#### Listed records
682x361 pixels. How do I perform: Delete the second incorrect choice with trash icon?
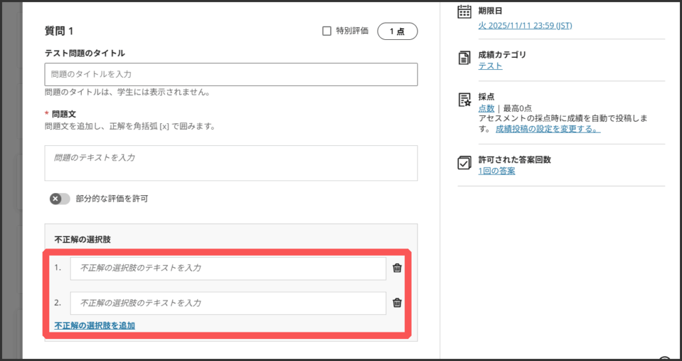tap(397, 302)
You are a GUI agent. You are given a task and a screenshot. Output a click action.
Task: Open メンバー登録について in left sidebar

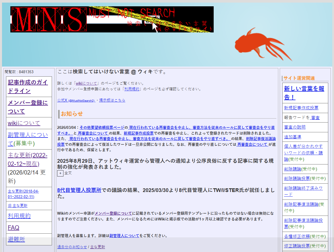pyautogui.click(x=28, y=107)
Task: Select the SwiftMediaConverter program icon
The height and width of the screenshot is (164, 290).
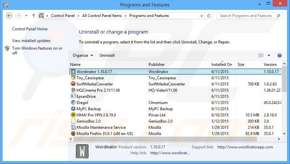Action: pos(73,84)
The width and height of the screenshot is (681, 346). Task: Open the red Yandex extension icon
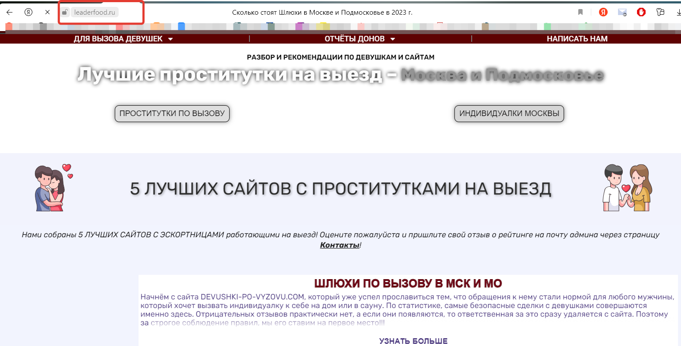603,12
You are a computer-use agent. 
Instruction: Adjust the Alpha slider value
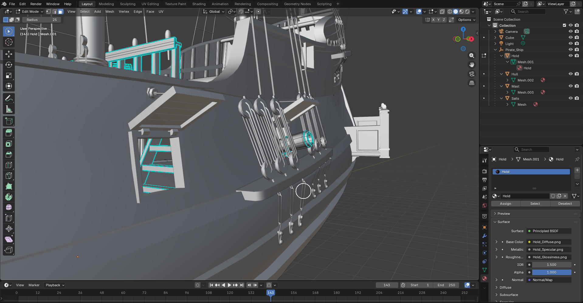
########
The lines to copy begin at the one containing "Task: Select the" and end at the last line of the records. Set down exactly those lines and no others, both ends included, and omit all pictures.

■ **Response to the exercise**
Task: Select the SwiftMediaConverter program icon
The height and width of the screenshot is (164, 290).
Action: pos(73,84)
The width and height of the screenshot is (681, 346). Task: Open the red Yandex extension icon
603,12
You are a computer-use agent. 
Instruction: Adjust the Alpha slider value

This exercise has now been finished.